= Beginning of Section =

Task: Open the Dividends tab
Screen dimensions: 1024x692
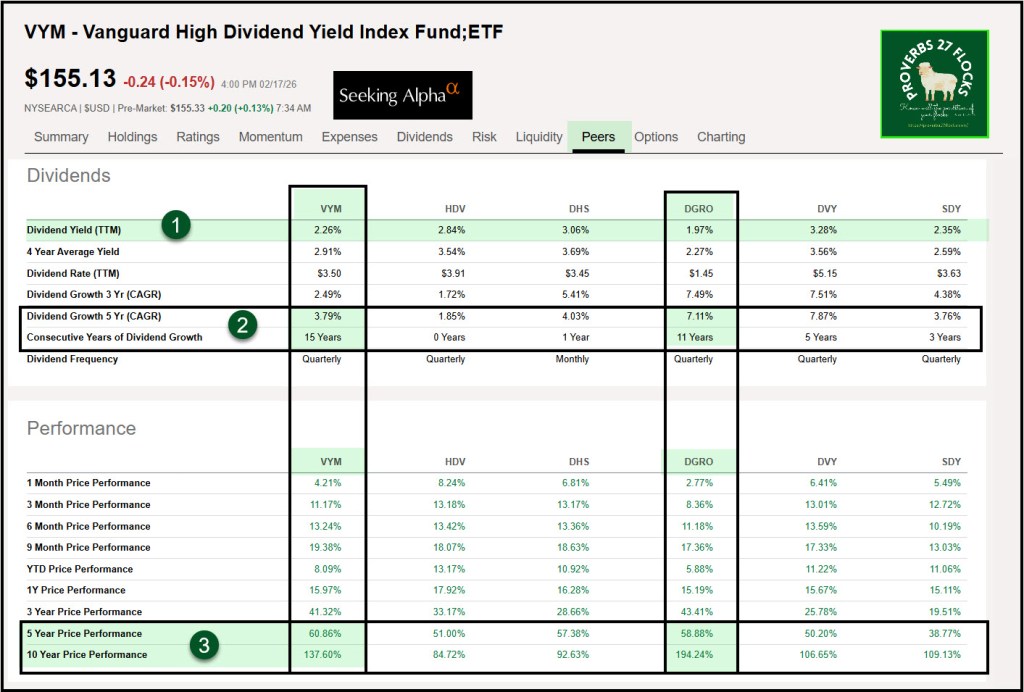Action: pos(424,137)
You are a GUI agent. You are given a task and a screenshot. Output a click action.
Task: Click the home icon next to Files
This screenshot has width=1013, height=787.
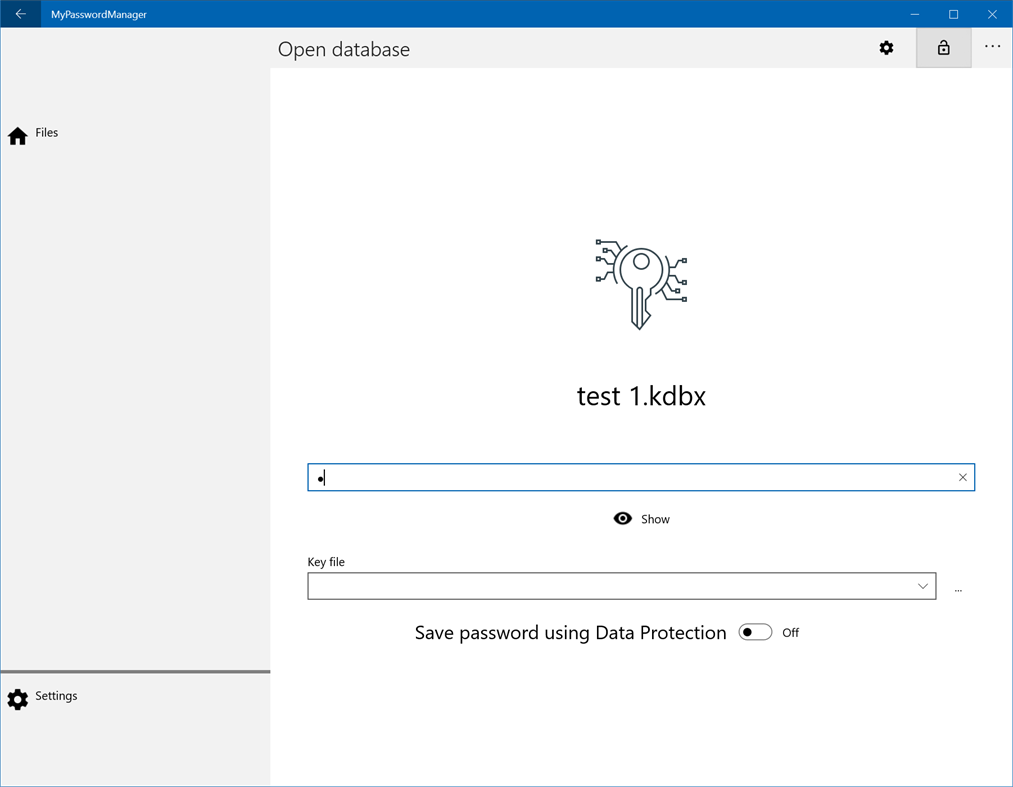coord(17,135)
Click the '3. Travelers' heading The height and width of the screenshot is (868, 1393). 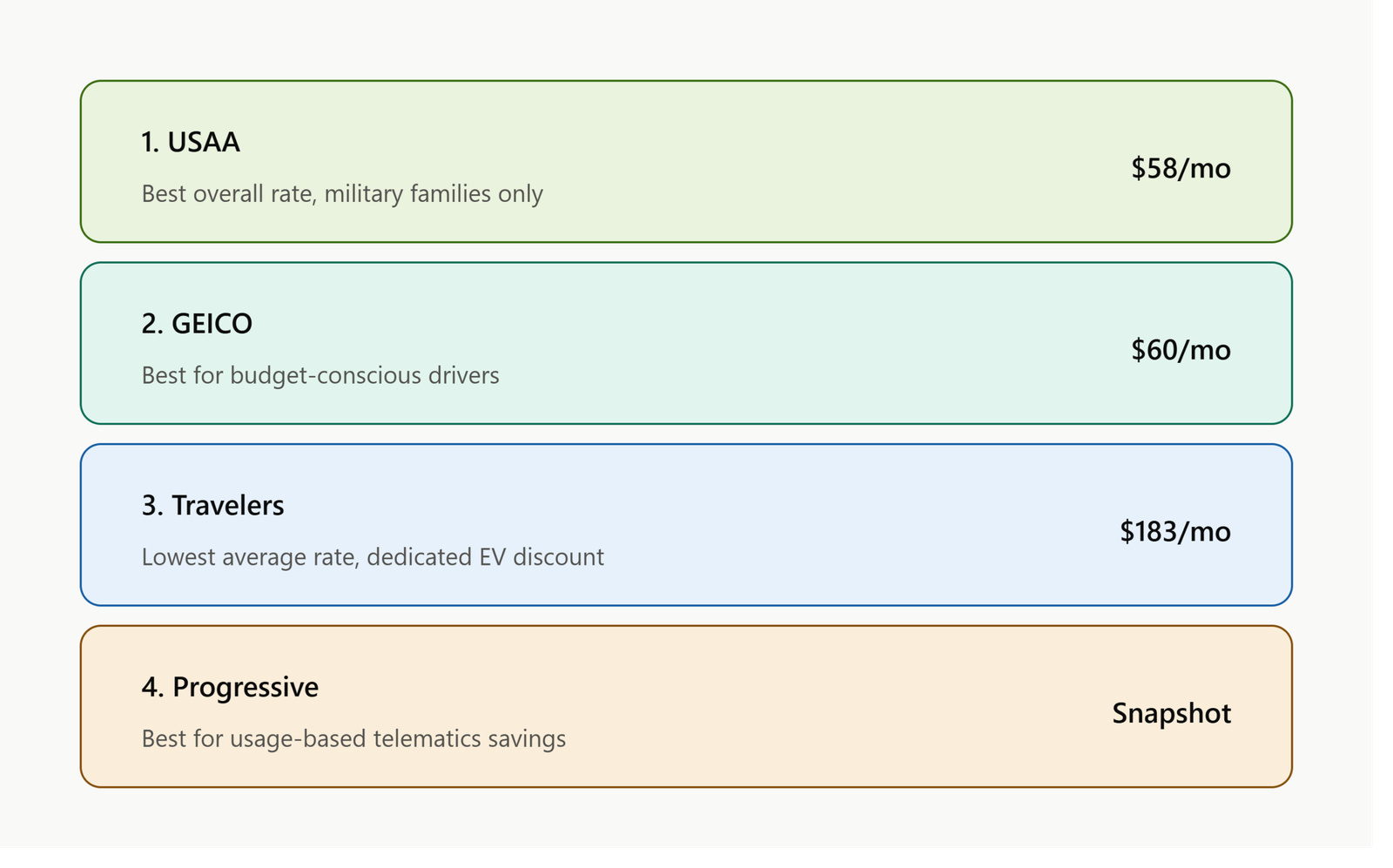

= End of Section =

Problem to work on: Transcribe the records verbatim and omit the images.

Written reply:
Task: Open the Dividends tab
Screen dimensions: 1024x692
Action: pos(424,137)
You are a GUI agent. You are given a task and a screenshot. Output a click action.
Task: Click the home icon next to Files
This screenshot has width=1013, height=787.
coord(17,135)
Click the '3. Travelers' heading The height and width of the screenshot is (868, 1393). 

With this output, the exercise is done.